Grupo tenta alertar a sociedade sobre problema
Mauricio Della Barba
De Londrina
Alertar a sociedade quanto ao crescimento da violência doméstica é o objetivo do Grupo de Estudos de Londrina, criado há cerca de um ano, e formado por representantes do Conselho Tutelar, Secretaria da Saúde, Secretaria Especial da Mulher, Secretaria da Ação Social, Conselho Municipal dos Direitos da Criança e do Adolescente e Associação Médica de Londrina.
O Grupo está organizando as atividades para 2000 e prevê a realização de duas grandes jornadas, ainda sem data marcada, nos próximos meses. Nossa primeira tarefa será a de sensibilizar a comunidade sobre a questão. A violência dentro de casa traz inúmeros outros problemas para a sociedade, diz o coordenador do grupo e diretor do Pronto Atendimento Infantil (PAI), o pediatra Jonilson Favareto.
Em Londrina, não existe um levantamento específico sobre o número de casos de crianças e mulheres que sofrem violência dentro de casa. O controle dos casos é difícil pois o atendimento ainda é precário e sem organização. Nossa intenção é orientar as pessoas para que busquem ajuda nos casos de violência doméstica, informa Favareto. Mesmo assim, o pediatra acredita na ocorrência de três casos em média por semana em Londrina.
No Brasil apenas Rio Grande do Sul, Minas Gerais e Rio de Janeiro contam com estatísticas fiéis mostrando o número de crianças vítimas de violência. Nestes Estados, 75% dos casos de traumas em crianças são oriundos da violência que sofreram dentro de suas casas.

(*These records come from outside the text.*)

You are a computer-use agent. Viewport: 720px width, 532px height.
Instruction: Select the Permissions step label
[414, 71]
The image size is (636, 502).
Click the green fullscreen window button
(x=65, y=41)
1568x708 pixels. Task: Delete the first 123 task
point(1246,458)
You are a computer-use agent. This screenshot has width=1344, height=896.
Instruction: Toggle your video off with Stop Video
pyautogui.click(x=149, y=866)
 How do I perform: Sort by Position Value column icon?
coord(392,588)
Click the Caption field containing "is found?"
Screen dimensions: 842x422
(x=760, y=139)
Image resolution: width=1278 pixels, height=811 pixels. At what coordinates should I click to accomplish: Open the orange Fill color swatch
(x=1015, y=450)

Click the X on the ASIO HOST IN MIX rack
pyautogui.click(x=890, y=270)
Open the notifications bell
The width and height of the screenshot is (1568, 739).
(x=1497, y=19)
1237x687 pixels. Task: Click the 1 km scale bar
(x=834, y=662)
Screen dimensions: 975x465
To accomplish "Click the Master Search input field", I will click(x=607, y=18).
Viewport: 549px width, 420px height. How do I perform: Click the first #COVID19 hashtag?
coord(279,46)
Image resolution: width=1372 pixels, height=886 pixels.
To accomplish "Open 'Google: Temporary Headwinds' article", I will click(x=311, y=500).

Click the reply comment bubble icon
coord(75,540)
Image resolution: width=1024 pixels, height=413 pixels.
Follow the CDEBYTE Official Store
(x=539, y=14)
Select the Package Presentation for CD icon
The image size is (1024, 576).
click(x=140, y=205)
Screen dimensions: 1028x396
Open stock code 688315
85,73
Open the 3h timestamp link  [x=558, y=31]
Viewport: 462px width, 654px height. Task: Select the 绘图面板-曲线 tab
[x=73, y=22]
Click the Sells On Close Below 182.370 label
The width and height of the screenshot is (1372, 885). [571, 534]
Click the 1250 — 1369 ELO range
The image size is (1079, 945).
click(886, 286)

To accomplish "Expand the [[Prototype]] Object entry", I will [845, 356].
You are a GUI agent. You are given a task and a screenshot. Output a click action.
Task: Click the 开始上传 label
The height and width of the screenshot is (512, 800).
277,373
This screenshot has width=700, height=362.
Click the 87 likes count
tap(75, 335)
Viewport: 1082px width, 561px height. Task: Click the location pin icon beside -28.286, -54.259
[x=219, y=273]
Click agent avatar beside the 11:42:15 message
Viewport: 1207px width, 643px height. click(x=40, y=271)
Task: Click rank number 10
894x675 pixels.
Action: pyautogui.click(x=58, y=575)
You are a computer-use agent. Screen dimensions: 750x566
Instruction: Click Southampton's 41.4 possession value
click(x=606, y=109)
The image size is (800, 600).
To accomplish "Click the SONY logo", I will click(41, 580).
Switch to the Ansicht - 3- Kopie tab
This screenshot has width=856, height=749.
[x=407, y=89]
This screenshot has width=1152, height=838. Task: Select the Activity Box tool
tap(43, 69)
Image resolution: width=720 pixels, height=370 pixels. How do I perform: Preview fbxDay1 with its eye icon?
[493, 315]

Além das crianças, as mulheres também são vítimas da violência doméstica. É uma humilhação e um constrangimento para as esposas que apanham de seus maridos. A ofensa acaba com a auto-estima da pessoa que, com medo, sofre sozinha o problema, explica Mari Nilza Ferrari de Barros, professora do Departamento de Psicologia Social e Institucional da Universidade Estadual de Londrina (UEL), que desenvolve um projeto de extensão sobre a violência doméstica desde 1998.
Junto com outras três estagiárias do curso de Psicologia, Mari Nilza realiza um atendimento, totalmente gratuito, a mulheres e crianças que enfrentam situações de violência doméstica. Os encontros acontecem uma vez por semana na própria UEL. Em grupo, com outras pessoas que sofrem o mesmo problemas, fica mais fácil para a mulher se abrir. Elas precisam ser ouvidas e compreendidas, salienta a docente. As pessoas interessadas em participar podem entrar em contato, até 29 de fevereiro, das 14 às 18 horas, com a professora Mari Nilza, pelos telefones (43) 371-4492/371-4487.
Por outro lado, a delegada Josane Caldardo atua num segmento em que as vítimas não são as crianças e os adolescentes. Pelo contrário, são os adolescentes os agressores dentro do ambiente familiar.
Segundo Josane, passam pela Delegacia da Juventude de três a quatro casos por semana de adolescentes que agridem os pais, predominando a classe média. Isto está relacionado à dependência da droga. É uma violência familiar gerada pelas drogas, um problema que afeta mais a classe média.